Employment lawyers received disappointing news last week with the decision of the Court of Appeal to dismiss Unison’s claim seeking to overturn the Employment Tribunal Fees regime. Lord Justice Underhill stated that Unison would need to provide concrete evidence that the reduction in the number of claims issued was due to the updated fee scheme. This decision, and reasoning, was met with incredulity by commentators; particularly given the significant reduction in the number of claims since the introduction of fees in July 2013. Given this dramatic decrease in the number of claims many hoped that the overall evidence would be seen to speak for itself. The Court was “tempted” by this argument but failed to make the necessary causal connection that is apparent to many.
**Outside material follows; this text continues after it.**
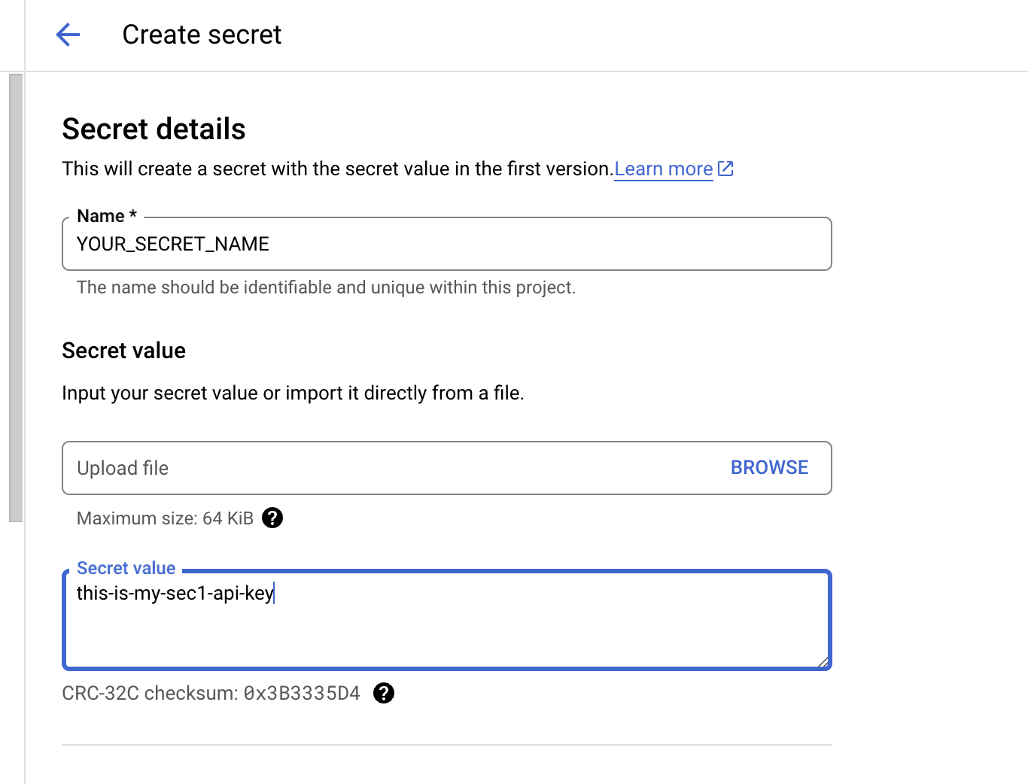The height and width of the screenshot is (784, 1028).
Task: Click BROWSE to choose a secret file
Action: [769, 467]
The promised review of fees was, of course, mentioned by Lord Justice Underhill: "The fact that the evidence put before this court has not satisfied me that there has been a breach of the effectiveness principle should not, and I am sure will not, preclude the Lord Chancellor from making his own assessment, on the basis of the evidence to which he will have access, on… the decline in the number of claims in the tribunals following the introduction of the Fees Order is sufficiently startling to merit a very full and careful analysis of its causes; and if there are good grounds for concluding that part of it is accounted for by claimants being realistically unable to afford to bring proceedings the level of fees and/or the remission criteria will need to be revisited." As has been noted in a previous blog many working in employment law have significant doubts about the scope of the proposed review and the assumptions being made when entering into it. Whether the comments by Lord Justice Underhill will have any bearing on the review is another matter, though some may consider that little hope can be held out when considering the Government’s track record on review and consultations within the legal sector.
The good news is that the claim will be taken to the Supreme Court and that evidence appears to be being gathered from people who have not brought claims solely due to the fees. Many employment lawyers remain optimistic that common sense will prevail and that the unjust fees regime will, at the least, be substantially amended.